Kaki-kaki jenjangnya setelah itu sengaja dituntun lagi. Kali ini beranjak keluar, menyusuri lorong mansion yang lalu membawanya menuju tangga penghubung lantai. Segera saja ia bergegas turun, sesekali melempar senyum kecil kepada awak mansion termasuk para maid yang tengah berkeliaran dan kebetulan berpapasan dengannya.
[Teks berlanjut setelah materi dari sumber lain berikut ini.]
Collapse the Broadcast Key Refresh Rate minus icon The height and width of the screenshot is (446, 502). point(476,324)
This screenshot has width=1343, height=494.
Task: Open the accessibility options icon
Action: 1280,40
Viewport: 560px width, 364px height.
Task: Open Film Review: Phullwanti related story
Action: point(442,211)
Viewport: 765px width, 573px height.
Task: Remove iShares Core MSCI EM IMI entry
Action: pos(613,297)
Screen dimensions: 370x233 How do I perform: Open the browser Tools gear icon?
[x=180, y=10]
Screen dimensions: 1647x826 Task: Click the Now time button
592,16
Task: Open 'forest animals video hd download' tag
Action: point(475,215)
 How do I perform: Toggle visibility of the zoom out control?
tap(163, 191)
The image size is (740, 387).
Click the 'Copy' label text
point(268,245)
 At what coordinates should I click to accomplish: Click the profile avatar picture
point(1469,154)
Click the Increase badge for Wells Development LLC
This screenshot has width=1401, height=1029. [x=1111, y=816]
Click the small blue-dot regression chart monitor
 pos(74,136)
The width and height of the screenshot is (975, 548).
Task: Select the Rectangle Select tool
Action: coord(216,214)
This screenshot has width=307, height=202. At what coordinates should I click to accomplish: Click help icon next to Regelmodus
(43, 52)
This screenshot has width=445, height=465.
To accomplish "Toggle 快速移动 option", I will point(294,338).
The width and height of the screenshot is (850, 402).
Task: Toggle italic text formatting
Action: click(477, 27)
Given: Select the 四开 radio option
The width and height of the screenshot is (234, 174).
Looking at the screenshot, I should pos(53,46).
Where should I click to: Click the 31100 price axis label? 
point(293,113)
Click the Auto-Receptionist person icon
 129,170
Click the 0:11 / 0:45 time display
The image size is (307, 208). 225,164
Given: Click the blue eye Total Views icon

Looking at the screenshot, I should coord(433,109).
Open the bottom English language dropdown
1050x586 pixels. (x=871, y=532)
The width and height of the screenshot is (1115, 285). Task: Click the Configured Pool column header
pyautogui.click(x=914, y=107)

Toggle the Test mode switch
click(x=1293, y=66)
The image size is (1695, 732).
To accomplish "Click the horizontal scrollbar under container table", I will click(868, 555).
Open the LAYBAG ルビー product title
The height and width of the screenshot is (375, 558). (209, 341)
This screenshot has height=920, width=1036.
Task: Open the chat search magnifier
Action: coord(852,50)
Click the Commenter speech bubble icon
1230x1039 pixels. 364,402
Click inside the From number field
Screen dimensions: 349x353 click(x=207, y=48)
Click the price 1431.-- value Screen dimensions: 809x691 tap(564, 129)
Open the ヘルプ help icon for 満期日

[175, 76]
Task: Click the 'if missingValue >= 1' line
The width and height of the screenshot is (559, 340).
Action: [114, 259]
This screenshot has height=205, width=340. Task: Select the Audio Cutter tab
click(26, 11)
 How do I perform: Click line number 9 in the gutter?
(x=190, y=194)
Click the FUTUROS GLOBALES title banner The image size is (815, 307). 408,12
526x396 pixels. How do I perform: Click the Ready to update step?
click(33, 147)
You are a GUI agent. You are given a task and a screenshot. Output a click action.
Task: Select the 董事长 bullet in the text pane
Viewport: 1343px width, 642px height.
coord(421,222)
Joanne tidak lagi heran atas eksistensi mereka, sebab nyatanya, mansion tidak akan pernah diperbolehkan sepi.

Tepat pada tiga undak terakhir anak tangga, Joanne menangkap presensi Charles yang sedang berjalan menunduk sehingga tidak menyadari kehadirannya. Lekas saja, Joanne menepuk bahu sang agen pemegang bidang medis itu. Meskipun tepukan tersebut pelan dan pula tenaga yang dikeluarkan tidaklah seberapa, hal itu tetap berhasil membuat Charles berjengit terkejut. Pemuda itu lebih dulu membenahi letak kacamata yang bertengger pada batang hidung bangirnya sebelum berucap setelahnya.

"Ada apa, Joanne? Kenapa malam-malam begini malah berkeliaran keluar kamar dan bukannya istirahat?" cecar Charles dengan sebelah tangan sengaja didaratkan di samping tubuhnya sendiri, setengah berkacak pinggang.

Joanne mengernyit. "Tahu dari mana kalau aku barusan keluar dari kamar? Kau menguntitku, ya?"

"Jangan ngawur. Arthur yang membawamu masuk ke kamar kemarin. Katanya, kau ketiduran di balkon atas." Charles berdecak pelan, tapi sesaat setelahnya ia lantas memasang ekspresi jahil dengan alis yang berkali-kali dinaik-turunkan. "Kalian memangnya habis berbuat apa kemarin sampai kau ketiduran begitu?"

"Apa!? Jangan membuat asumsi yang tidak-tidak. Kami berdua hanya berbincang biasa. Tidak ada yang perlu kau curigai." bantah Joanne dengan wajah kesal yang begitu kentara terlihat. "Arthur membawaku bagaimana? Diseret, ya?"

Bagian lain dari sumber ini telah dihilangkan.